Records:
"""

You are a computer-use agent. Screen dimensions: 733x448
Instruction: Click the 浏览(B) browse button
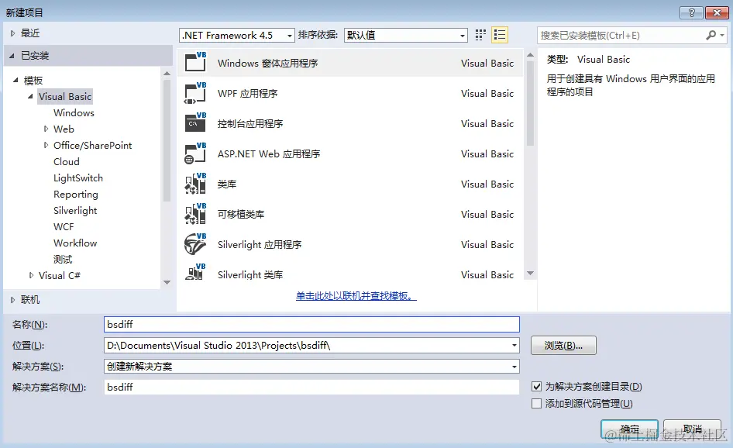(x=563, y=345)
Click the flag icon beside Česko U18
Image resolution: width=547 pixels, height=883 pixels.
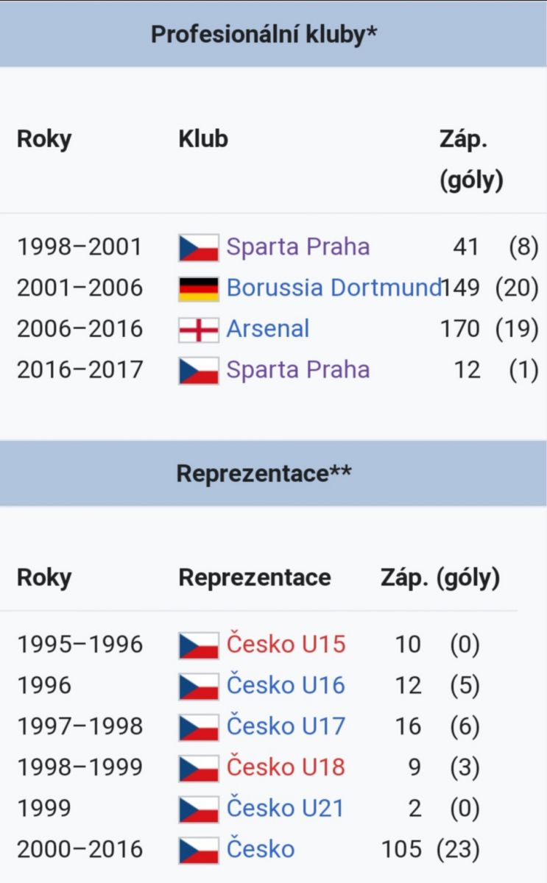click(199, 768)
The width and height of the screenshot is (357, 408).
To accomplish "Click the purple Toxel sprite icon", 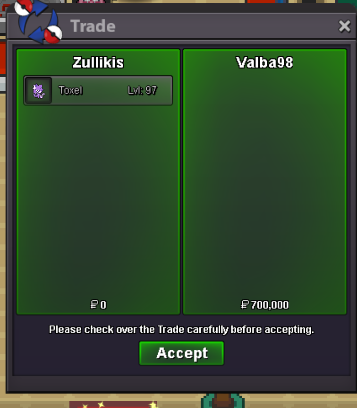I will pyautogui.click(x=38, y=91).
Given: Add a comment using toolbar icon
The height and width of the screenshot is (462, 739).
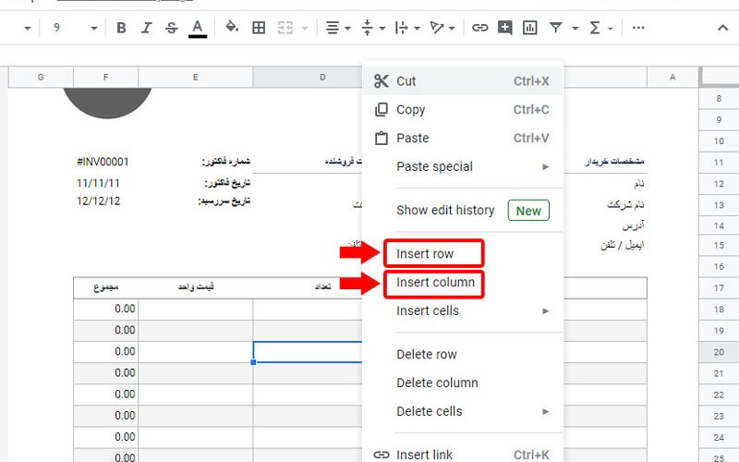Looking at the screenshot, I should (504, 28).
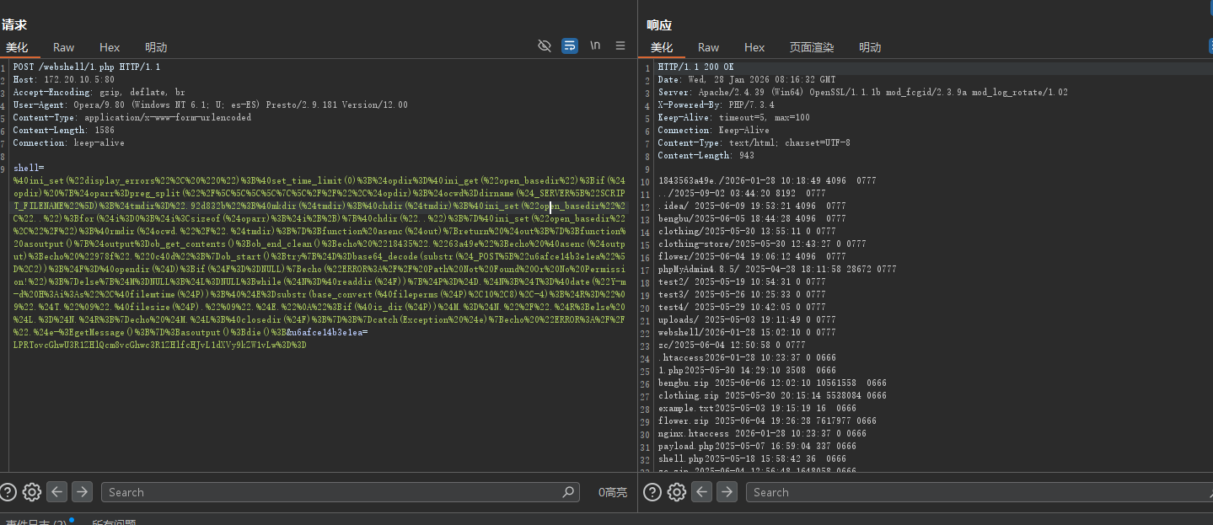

"""
"""

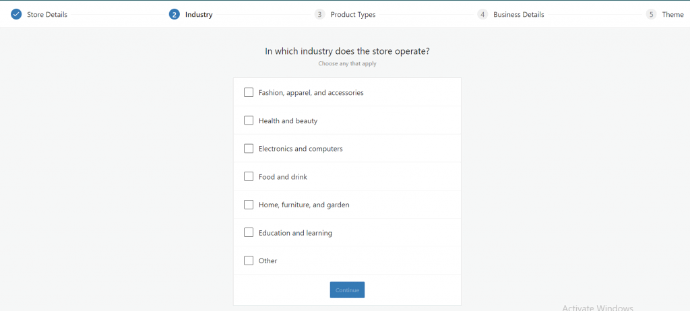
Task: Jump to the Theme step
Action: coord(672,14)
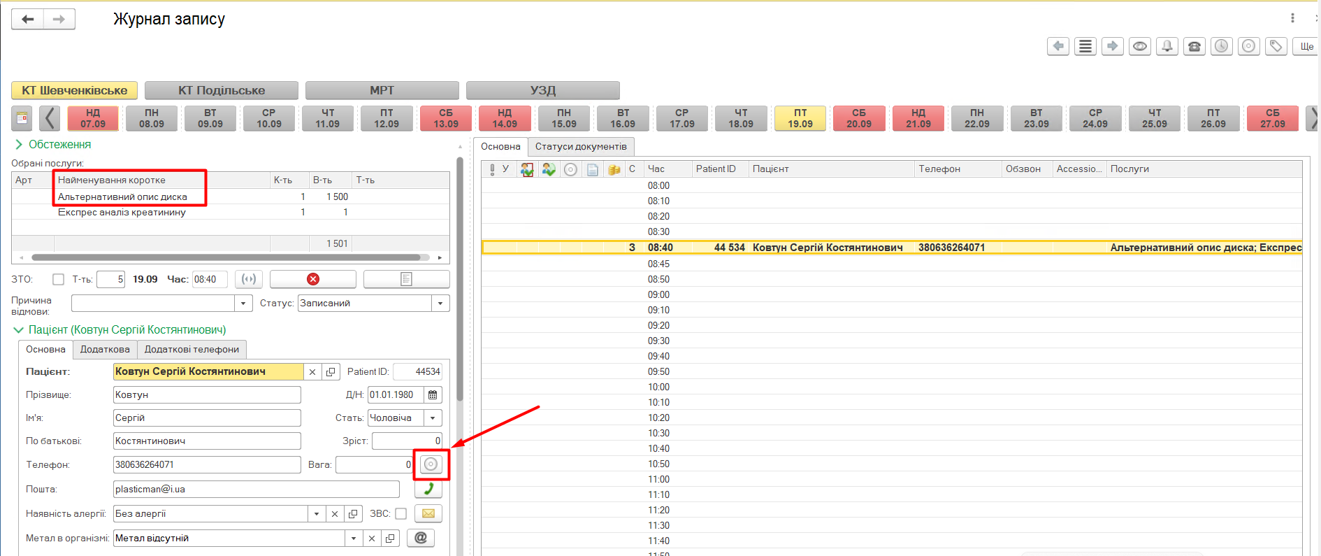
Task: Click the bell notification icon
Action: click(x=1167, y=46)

"""

The problem: In the entries above, find the line containing "Instruction: Click the 浏览(B) browse button" and the line containing "The width and"; give again exactly those two lines and every line between them, minus the pictures.

Answer to the exercise:
Instruction: Click the 浏览(B) browse button
(x=563, y=345)
Click the flag icon beside Česko U18
Image resolution: width=547 pixels, height=883 pixels.
click(199, 768)
The width and height of the screenshot is (357, 408).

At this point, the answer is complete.